With the images omitted, return all of the entries exactly as they stand.
╭─ Materials provided
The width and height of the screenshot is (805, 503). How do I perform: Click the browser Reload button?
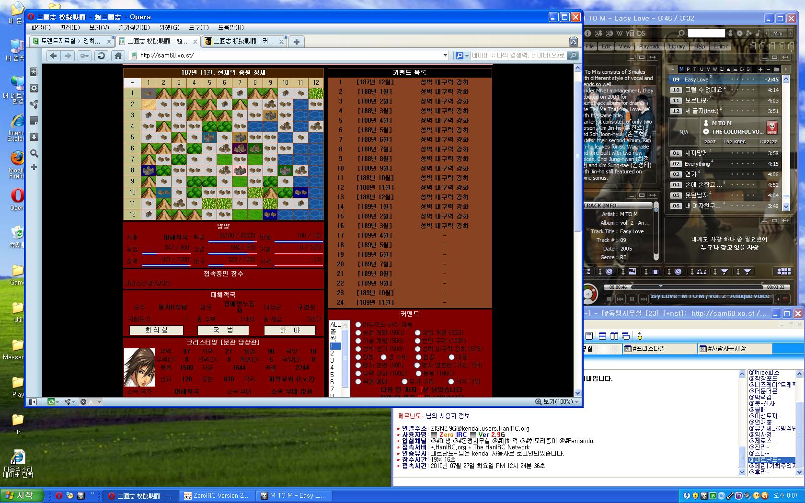[101, 56]
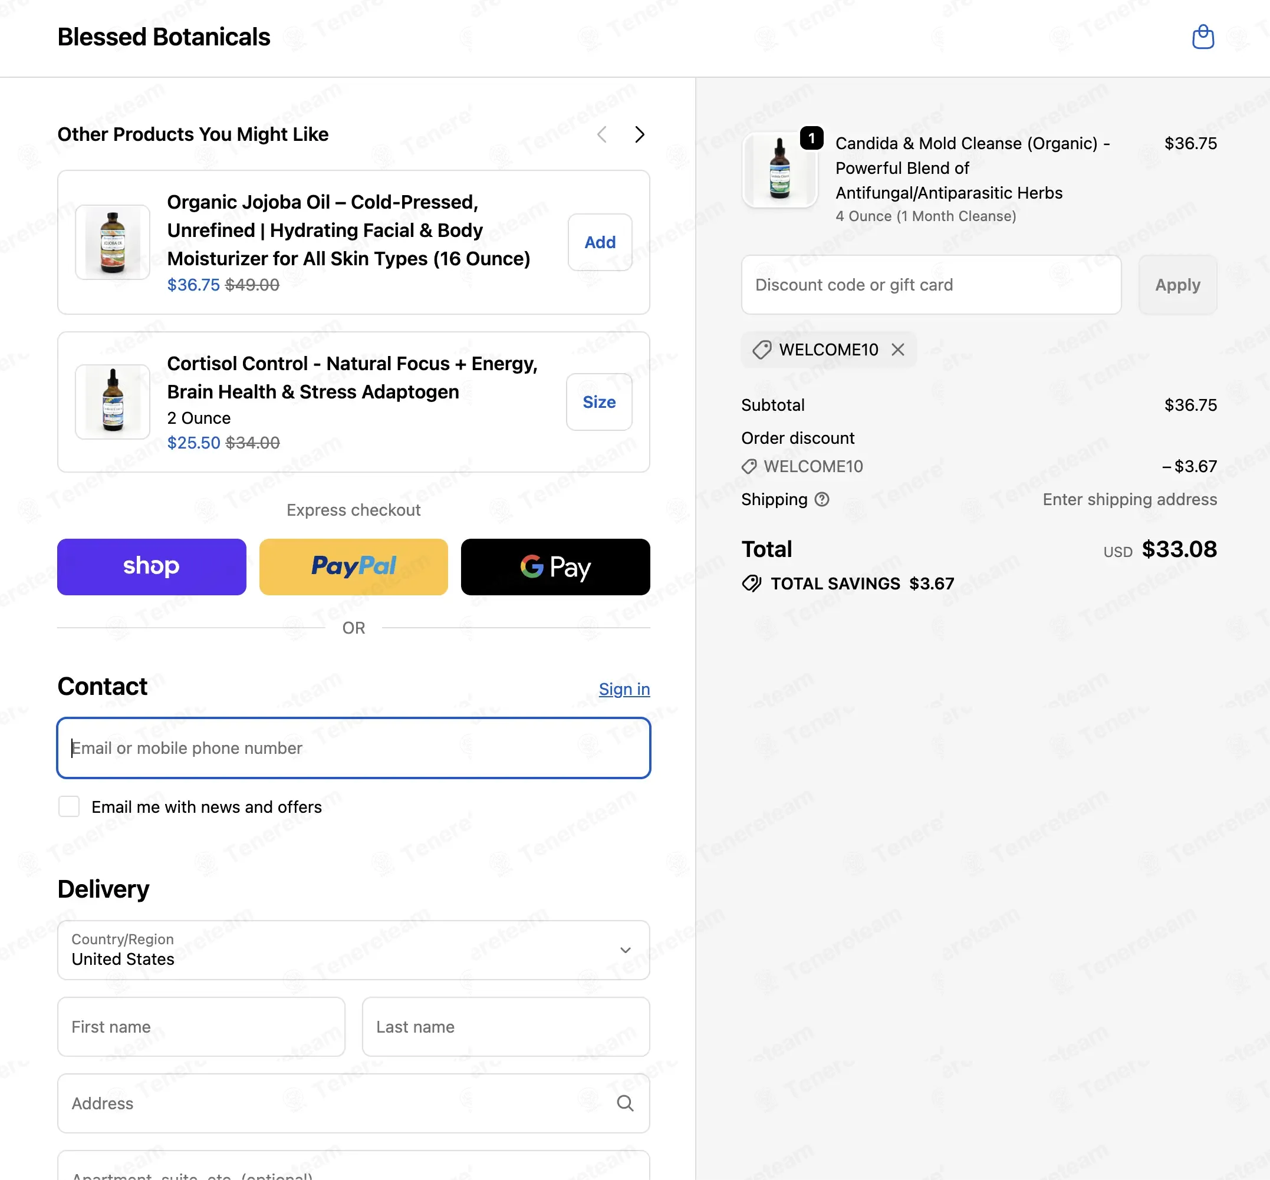The width and height of the screenshot is (1270, 1180).
Task: Click the First name field
Action: coord(201,1026)
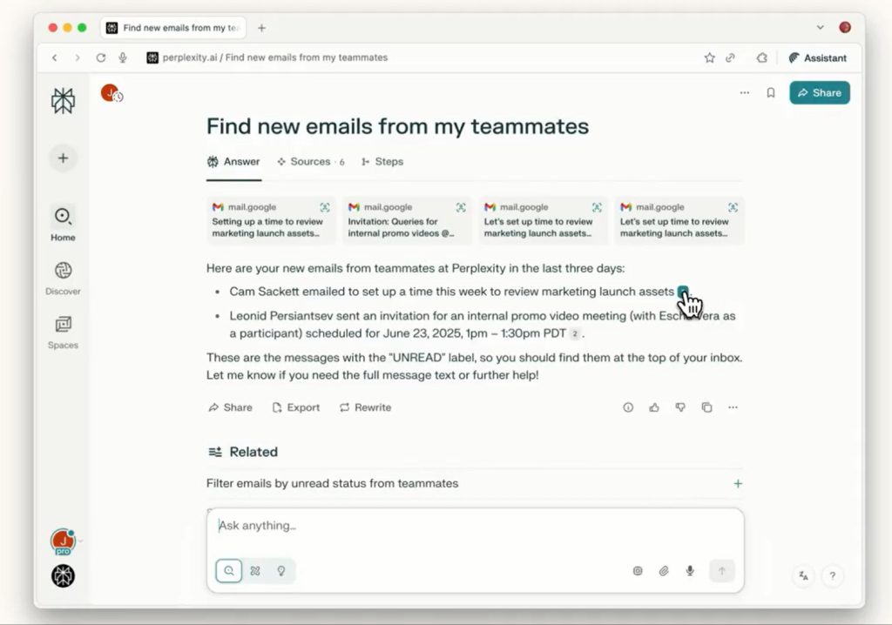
╰─
» Solution to this task
The width and height of the screenshot is (805, 503). How do I perform: Click the browser Reload button?
[101, 56]
The width and height of the screenshot is (1270, 1180).
Task: Click the First name field
Action: coord(201,1026)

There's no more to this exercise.